I appreciate this is running up the Daily Mail Comment Attractor, but there we have it. The simple truth; we struggle to deport those who are here illegally.

“Last year we removed a record 5,400 foreign nationals, including over 50 killers and attempted killers, over 200 sex offenders and more than 1,500 drug offenders. In total more than 66,000 people were removed or returned home voluntarily.”

But the man in the article above was waiting for his turn. Asylum seekers, by their very nature, often live entirely outside society -- no licence, no legal job, no bus pass, no fixed address, no mobile phone contract.

Mr Ibrahim, who has never held a valid driving licence, had been banned for nine months for driving while disqualified, without insurance or a licence, and was on bail at the time of the collision.

Now that's taking the piss.

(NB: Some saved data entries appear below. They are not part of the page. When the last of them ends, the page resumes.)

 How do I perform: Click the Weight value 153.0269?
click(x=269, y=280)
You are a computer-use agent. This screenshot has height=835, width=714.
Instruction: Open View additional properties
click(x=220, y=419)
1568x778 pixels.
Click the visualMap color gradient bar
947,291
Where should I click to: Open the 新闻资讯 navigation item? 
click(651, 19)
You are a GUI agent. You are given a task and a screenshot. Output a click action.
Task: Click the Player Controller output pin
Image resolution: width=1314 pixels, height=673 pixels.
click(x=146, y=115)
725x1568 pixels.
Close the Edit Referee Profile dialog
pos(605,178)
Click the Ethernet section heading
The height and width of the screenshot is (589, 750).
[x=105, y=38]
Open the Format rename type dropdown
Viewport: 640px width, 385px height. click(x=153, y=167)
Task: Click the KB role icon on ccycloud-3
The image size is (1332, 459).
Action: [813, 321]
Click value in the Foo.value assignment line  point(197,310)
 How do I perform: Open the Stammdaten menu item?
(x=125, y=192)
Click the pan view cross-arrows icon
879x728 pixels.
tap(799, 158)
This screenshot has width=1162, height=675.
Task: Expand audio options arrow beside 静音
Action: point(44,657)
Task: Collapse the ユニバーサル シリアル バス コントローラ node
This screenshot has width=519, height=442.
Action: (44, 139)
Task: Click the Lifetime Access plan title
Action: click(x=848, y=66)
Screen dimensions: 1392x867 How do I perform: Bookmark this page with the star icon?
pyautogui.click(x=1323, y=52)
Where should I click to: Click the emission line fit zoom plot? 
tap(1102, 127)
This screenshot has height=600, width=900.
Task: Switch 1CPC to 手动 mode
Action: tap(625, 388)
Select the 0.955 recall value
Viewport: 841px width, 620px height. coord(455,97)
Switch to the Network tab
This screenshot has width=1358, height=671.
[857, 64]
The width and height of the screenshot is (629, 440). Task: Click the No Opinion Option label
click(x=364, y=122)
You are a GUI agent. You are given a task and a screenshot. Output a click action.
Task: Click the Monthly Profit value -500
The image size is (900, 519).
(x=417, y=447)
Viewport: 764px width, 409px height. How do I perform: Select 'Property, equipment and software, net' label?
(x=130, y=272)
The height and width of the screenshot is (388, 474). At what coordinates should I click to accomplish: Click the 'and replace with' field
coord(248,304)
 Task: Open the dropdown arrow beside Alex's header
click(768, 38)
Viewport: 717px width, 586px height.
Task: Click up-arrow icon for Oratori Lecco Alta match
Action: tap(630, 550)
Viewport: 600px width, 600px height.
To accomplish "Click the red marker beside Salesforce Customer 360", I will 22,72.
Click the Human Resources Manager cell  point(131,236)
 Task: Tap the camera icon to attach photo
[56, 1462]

He's just been convicted of more driving offences too.

Actually, this isn't about asylum seekers, but the sentences for causing death by dangerous driving, driving whilst disqualified and suchlike. The short version: they should be stiffer.

Wow, maybe this is the Daily Mail.

6 comments:

  1. The case is reported in a strange way, completely ignoring the question of what crime Ibrahim committed and what sentence he received for it. It completely misses the point - in my view as an MOP - that the father shouldn't have to see his daughter's killer deported to 'get justice', he should've got justice from the sentence Ibrahim got for the crime in the first place!

    Whether, morally speaking, we should or should not deport a man who is an illegal immigrant and a criminal but who has a family in the UK who would be broken apart by deporting him, is a difficult question and honestly I think I could live with either option. What's your view on the deportion point, AnonProc?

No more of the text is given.